Loránd Eötvös

Loránd Eötvös (1912)

Loránd Ágoston Baron Eötvös von Vásárosnamény [ˈloraːnd aːgoʃtonˈøtvøʃ], international bekannt als Roland (von) Eötvös,[1] (* 27. Juli 1848 in Buda; † 8. April 1919 in Budapest) war ein ungarischer Physiker und Geophysiker.

Seine bedeutendsten Forschungen betreffen die Kapillarphysik, die Gravitation und das Erdmagnetfeld. 1950 wurde die Budapester Eötvös-Loránd-Universität nach ihm benannt.

Leben und Forschung

Loránd Eötvös, Sohn des Schriftstellers und Staatsmannes József Eötvös, studierte zunächst Rechtswissenschaft in Budapest, wechselte aber bald zur Physik und absolvierte ein Auslandsstudium in Heidelberg – bei Kirchhoff, Helmholtz und Bunsen – sowie in Königsberg. Nach seiner Habilitation 1871 wurde er Professor für Physik an der heutigen Loránd-Eötvös-Universität in Budapest, die seit 1950 nach ihm benannt ist (Eötvös Loránd Tudományegyetem).

Er konstruierte um 1906 eine spezielle Drehwaage (die zuvor schon von John Michell, Charles-Augustin de Coulomb und Henry Cavendish entwickelt worden war) zur Messung von kleinen räumlichen Schwereveränderungen. Diese Schweregradienten dienten in der Folge zur geophysikalischen Exploration von Rohstoffen.

→ VORLIEGENDE ANGABEN:
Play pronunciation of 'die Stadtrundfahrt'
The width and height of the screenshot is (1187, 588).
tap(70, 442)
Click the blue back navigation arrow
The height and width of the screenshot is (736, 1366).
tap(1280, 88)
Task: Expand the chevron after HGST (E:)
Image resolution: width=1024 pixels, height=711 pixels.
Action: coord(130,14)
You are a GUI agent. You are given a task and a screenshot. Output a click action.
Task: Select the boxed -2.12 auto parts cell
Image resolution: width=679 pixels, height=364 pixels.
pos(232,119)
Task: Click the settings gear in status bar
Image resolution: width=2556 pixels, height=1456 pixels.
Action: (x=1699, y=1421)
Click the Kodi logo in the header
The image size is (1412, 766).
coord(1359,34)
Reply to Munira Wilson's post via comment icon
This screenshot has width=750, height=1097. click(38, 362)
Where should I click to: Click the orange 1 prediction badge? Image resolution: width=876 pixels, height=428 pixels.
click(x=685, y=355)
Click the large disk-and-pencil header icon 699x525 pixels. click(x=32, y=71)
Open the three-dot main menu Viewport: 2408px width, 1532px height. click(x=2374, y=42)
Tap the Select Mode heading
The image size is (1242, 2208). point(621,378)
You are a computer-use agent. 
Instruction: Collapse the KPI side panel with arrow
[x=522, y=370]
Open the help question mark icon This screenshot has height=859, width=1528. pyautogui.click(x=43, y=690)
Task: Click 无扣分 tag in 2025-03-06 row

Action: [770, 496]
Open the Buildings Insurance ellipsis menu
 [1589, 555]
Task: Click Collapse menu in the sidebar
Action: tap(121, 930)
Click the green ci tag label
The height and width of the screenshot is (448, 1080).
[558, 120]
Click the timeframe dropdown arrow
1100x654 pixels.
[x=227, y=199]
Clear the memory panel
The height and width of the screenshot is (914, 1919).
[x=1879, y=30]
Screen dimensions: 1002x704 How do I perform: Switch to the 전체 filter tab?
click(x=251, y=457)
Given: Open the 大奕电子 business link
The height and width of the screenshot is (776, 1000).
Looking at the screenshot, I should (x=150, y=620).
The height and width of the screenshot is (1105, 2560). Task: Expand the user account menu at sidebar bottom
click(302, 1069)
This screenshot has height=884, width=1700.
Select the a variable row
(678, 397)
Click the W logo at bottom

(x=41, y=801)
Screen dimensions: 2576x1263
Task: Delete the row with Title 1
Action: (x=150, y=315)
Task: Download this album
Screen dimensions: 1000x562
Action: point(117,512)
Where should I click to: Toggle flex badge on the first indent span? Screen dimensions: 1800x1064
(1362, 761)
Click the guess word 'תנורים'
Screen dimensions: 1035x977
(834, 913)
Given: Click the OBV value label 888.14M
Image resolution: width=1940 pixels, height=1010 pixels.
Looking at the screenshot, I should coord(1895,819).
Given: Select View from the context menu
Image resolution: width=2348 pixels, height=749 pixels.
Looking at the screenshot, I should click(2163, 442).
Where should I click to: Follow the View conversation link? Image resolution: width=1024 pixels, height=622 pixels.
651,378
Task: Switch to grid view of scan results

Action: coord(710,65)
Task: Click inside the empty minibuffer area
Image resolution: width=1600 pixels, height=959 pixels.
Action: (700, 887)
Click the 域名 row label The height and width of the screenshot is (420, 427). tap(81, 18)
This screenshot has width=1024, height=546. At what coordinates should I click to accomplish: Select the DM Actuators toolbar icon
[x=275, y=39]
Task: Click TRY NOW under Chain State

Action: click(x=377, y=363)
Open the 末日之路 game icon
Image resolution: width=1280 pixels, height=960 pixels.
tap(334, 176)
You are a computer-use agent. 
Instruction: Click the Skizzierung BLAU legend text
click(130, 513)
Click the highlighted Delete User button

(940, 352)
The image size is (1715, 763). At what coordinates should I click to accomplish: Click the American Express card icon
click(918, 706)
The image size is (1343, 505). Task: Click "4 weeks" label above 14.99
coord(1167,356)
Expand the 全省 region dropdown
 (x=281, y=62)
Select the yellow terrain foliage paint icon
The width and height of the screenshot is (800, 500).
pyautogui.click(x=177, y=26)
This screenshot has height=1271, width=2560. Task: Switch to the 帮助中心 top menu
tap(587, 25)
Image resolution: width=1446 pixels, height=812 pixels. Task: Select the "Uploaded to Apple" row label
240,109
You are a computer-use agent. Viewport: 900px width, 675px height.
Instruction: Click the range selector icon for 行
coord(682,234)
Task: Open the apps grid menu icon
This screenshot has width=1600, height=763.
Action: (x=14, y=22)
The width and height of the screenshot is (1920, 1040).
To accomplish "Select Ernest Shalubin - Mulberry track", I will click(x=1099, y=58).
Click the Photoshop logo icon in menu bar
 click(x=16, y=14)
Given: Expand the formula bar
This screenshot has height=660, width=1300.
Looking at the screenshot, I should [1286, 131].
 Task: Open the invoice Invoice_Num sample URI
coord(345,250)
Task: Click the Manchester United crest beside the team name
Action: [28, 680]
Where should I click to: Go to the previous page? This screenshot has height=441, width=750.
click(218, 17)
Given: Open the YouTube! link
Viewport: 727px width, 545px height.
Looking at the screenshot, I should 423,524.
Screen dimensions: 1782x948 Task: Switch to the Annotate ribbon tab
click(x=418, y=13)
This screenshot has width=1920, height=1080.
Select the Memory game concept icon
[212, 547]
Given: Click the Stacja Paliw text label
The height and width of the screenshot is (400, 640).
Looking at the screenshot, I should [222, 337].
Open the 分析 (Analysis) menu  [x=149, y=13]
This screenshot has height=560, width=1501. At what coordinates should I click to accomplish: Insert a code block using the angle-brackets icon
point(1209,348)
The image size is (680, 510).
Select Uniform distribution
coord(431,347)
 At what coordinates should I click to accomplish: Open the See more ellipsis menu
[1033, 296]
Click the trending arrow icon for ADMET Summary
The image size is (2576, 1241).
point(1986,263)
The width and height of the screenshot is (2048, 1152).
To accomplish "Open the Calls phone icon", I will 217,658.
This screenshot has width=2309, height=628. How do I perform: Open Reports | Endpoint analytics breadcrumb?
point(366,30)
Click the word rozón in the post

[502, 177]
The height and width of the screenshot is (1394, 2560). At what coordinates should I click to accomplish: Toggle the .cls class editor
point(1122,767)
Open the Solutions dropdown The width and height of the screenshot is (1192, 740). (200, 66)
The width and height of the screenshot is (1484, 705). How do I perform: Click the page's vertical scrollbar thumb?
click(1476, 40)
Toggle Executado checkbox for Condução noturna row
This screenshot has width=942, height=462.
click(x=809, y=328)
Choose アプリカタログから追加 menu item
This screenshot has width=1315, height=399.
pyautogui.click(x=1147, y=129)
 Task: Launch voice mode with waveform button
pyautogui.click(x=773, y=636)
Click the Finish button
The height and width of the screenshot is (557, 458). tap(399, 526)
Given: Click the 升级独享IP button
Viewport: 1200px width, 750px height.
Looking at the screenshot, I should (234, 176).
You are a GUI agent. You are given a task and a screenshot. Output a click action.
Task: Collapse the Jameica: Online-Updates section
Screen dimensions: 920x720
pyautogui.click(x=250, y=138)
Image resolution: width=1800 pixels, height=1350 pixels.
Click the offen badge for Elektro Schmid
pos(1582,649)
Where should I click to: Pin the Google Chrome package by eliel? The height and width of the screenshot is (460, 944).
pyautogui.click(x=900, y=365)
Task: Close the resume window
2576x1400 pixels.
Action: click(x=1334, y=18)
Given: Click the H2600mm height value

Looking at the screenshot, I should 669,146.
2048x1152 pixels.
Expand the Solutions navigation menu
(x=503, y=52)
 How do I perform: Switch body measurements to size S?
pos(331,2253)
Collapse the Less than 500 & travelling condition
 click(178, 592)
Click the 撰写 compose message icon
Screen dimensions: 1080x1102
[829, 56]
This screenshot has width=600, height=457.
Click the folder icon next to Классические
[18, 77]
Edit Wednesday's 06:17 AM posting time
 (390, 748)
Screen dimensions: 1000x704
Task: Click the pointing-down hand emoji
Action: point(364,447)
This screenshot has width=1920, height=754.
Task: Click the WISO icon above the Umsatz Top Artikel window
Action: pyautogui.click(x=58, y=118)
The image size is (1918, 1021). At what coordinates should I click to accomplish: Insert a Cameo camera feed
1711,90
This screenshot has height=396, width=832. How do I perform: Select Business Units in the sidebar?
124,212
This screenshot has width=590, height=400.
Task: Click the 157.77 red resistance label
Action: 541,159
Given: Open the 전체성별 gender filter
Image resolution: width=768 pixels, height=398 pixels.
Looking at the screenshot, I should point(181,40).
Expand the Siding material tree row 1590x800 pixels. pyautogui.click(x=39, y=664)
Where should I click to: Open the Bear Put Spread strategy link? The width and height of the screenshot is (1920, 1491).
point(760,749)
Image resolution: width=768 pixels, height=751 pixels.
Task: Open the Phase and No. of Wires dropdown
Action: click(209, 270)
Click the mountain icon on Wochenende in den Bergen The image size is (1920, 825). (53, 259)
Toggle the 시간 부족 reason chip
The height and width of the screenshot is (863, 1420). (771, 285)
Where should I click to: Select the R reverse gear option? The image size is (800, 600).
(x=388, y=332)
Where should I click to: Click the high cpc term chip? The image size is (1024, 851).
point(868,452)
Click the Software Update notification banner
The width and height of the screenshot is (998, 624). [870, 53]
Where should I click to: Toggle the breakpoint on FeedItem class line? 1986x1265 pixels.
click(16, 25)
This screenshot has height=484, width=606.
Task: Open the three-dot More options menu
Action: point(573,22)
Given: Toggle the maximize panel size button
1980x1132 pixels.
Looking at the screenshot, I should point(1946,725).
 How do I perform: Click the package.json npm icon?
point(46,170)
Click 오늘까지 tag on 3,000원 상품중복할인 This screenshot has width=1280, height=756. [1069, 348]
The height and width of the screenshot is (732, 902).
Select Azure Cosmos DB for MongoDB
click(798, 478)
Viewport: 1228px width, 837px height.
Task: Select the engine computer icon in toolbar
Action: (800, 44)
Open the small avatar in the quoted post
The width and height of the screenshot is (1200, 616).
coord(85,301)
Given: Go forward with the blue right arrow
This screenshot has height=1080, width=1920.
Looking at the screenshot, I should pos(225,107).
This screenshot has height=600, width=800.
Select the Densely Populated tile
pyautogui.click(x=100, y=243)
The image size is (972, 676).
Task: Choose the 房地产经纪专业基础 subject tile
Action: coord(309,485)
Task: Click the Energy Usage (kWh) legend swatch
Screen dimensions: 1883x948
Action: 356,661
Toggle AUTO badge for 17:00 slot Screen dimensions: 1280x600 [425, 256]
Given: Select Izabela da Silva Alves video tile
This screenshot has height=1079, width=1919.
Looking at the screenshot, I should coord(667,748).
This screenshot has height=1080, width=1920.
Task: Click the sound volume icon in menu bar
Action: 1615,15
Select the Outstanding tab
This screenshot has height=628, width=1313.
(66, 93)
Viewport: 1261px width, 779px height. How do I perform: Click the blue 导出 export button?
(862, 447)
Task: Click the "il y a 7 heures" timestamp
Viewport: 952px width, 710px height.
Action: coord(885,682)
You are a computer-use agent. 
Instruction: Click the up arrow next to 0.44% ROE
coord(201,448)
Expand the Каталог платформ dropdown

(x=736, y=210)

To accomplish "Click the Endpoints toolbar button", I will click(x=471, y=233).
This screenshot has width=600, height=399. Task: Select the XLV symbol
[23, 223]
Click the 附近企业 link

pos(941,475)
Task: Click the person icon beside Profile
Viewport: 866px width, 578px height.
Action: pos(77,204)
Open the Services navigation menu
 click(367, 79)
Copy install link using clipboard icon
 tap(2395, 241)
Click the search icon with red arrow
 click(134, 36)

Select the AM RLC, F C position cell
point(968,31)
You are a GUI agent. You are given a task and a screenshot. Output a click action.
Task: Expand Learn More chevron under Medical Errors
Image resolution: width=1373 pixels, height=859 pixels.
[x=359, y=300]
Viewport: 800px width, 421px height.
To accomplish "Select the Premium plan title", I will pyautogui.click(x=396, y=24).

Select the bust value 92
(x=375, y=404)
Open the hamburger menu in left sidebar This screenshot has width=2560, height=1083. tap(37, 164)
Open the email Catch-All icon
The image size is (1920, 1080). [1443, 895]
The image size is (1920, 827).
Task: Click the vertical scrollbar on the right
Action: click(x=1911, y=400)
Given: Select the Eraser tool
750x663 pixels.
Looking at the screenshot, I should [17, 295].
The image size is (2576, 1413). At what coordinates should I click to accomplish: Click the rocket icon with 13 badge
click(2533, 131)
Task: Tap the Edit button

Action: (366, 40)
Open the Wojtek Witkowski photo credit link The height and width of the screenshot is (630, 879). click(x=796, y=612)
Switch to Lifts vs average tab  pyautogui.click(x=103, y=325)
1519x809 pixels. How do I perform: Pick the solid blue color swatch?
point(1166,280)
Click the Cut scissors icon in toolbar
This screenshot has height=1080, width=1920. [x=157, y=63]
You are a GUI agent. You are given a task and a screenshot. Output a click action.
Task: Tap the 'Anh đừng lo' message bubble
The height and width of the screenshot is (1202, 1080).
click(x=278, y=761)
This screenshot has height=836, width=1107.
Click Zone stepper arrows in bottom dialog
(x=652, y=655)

→ ARBEITSAUFTRÄGE:
1) Bei welchen drei Forschern studierte Eötvös laut dem Text über Loránd Eötvös in Heidelberg?
2) Gib aus dem Text über Loránd Eötvös die Stelle von „Leben und Forschung“ bis „(Eötvös Loránd Tudományegyetem).“ wortgetreu aus.
Die Auflistung ist eigenständiges Material und gehört nicht zum Text über Loránd Eötvös.

→ LÖSUNGEN:
1) Bei Kirchhoff, Helmholtz und Bunsen.

2)
Leben und Forschung

Loránd Eötvös, Sohn des Schriftstellers und Staatsmannes József Eötvös, studierte zunächst Rechtswissenschaft in Budapest, wechselte aber bald zur Physik und absolvierte ein Auslandsstudium in Heidelberg – bei Kirchhoff, Helmholtz und Bunsen – sowie in Königsberg. Nach seiner Habilitation 1871 wurde er Professor für Physik an der heutigen Loránd-Eötvös-Universität in Budapest, die seit 1950 nach ihm benannt ist (Eötvös Loránd Tudományegyetem).